April 30, 2026 · 0 Comments
Developers behind a proposal to demolish a home on Ridge Road and build five new homes in its place pledge to work with the Town to address community concerns following a Public Planning meeting last week.
At issue is an application to rezone 107 Ridge Road, in the northwest quadrant of Yonge Street and Bloomington Road, for five residential lots and establish an Environmental Protection Area in its place.
The lot in question is 0.39 hectares at the southwest corner of Ridge Road and Glensteeple Trail and is currently designated as Estate Residential and Environmental Protection Plans under the Town’s existing Official Plan and the Town’s Yonge Street Secondary Plan, known as OPA #34.
Nearby residents who delegated to Aurora’s April 21 Public Planning meeting were unanimously opposed to the plan, citing incompatibility with the surrounding low-density neighbourhood and the impact of the proposal on environmentally-sensitive Oak Ridges Moraine lands.
These views were largely shared by Council members who said more work needed to be done on the file.
They rejected staff recommendations to advance the file to a future Committee of the Whole meeting for further consideration and possible enactment in favour of a future Public Planning meeting to address the cited concerns.
“It’s really about the Moraine,” said Ward 3 Councillor Wendy Gaertner, stating it would be precedent-setting for the Town of Aurora had the application moved forward as-is. “If we approve this, we will be guilty of slicing the Moraine, and it’s so important that the Provincial Government passed the Oak Ridges Moraine Act and we have it as a special section in our OP. Please, please respect what the Moraine and what Provincial Planning is and did try to do.”
These were views shared by Ward 4 Councillor Michael Thompson who said he met with concerned residents the weekend prior to the Public Planning meeting, and their worries included conformity, density, and OPA #34.
“Councillor Gaertner and the residents are right that this sets a dangerous precedent,” said Councillor Thompson. “Enabling people to change that zoning from Estate Residential to Suburban is a significant change and it opens the door to further higher-density development that is not contemplated within OPA #34. We created that vision, we just upheld that vision when we approved the Official Plan, and its incumbent upon us to stick to it.”
Councillor Thompson said his preference was to bring the issue back to a future Public Planning meeting to let staff and the applicant to work together “to find something that may be suitable.”
“Ridge Road was meant to stay as Estate Residential within our vision.
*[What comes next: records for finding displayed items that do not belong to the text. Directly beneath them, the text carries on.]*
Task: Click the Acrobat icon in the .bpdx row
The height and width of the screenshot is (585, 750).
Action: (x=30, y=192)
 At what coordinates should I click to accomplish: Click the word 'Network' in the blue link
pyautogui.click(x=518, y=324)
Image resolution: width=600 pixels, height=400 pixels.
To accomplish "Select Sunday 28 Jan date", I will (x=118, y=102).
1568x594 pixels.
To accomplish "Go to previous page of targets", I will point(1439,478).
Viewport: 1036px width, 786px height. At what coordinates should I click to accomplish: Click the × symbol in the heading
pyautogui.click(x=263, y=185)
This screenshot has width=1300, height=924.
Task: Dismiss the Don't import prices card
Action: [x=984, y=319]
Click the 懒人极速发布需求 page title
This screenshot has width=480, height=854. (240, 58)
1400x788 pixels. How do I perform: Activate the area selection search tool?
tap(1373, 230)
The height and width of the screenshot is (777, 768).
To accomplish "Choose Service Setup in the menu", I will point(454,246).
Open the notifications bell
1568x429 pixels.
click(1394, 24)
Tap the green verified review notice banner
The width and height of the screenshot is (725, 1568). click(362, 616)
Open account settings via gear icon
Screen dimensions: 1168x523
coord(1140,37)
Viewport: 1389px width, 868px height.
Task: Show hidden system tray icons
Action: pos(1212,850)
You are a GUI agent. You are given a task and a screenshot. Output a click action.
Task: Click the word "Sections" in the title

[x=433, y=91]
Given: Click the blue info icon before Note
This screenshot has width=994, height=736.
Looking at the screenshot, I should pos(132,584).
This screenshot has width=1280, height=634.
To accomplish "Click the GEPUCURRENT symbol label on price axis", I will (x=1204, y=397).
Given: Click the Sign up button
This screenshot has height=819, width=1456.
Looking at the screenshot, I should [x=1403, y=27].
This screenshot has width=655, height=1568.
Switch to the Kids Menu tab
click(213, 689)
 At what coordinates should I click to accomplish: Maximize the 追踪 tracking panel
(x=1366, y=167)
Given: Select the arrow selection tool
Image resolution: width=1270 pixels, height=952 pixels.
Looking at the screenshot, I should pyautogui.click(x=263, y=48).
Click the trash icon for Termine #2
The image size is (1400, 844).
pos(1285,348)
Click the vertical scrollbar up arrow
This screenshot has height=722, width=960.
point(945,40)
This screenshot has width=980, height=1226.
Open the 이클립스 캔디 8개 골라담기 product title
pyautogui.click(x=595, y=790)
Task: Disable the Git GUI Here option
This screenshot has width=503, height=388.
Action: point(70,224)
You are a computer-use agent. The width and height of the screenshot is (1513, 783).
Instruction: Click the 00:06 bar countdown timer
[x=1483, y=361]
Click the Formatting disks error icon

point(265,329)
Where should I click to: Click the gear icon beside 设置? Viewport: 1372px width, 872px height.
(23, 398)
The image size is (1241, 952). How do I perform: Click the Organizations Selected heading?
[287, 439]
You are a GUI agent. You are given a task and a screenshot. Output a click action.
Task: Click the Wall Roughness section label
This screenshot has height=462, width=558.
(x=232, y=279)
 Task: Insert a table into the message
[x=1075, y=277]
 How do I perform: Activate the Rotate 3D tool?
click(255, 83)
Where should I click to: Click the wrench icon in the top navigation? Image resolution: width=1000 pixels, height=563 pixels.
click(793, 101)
If we’re going to contemplate making any changes whatsoever, then look at it in its totality. Don’t look at it lot by lot and have a haphazard approach to the planning of this area. Let’s do a study, let’s figure it out, engage the residents, and be able to chart what the future of Ridge Road should look like.”
While Ward 2 Councillor Rachel Gilliland said higher density proposals in Aurora’s south end are “encroaching far more into the Oak Ridges Moraine,” she said encroachment onto Ridge Road would be “opening a whole can of worms that was not intended for this community at all.”
Following questions from Ward 5 Councillor John Gallo, the applicant said their “preference” is to work with Municipal staff to find address the identified issues, “that I can guarantee you,” rather than taking the matter to the Ontario Land Tribunal for a decision.
“We are well aware of what our options are and, you’re absolutely right, we could do that tomorrow, but….we would like to see that fulsome set of review comments back to us, and then we will take a look at what we heard tonight, what we’re hearing from our neighbours, and then we will continue to work with staff on a very collaborative basis,” they said. “Obviously we’re hoping to have a Committee of the Whole meeting before Council recesses, but, again, we’ll play that as the issues come by and the comments are received.”
The “willingness” of the applicant to work with staff and residents was cited by Mayor Tom Mrakas as a reason to go back to a Public Planning meeting.
“If we intended on making any changes to OPA #34, we just updated our OP and we would have made changes,” he said. “We made changes to heights in certain areas, we made changes to density in certain areas, we didn’t change OPA #34 and there’s a specific reason to that: because we expect to see that area maintained within that character and within those policies that have been put forward since 2001.”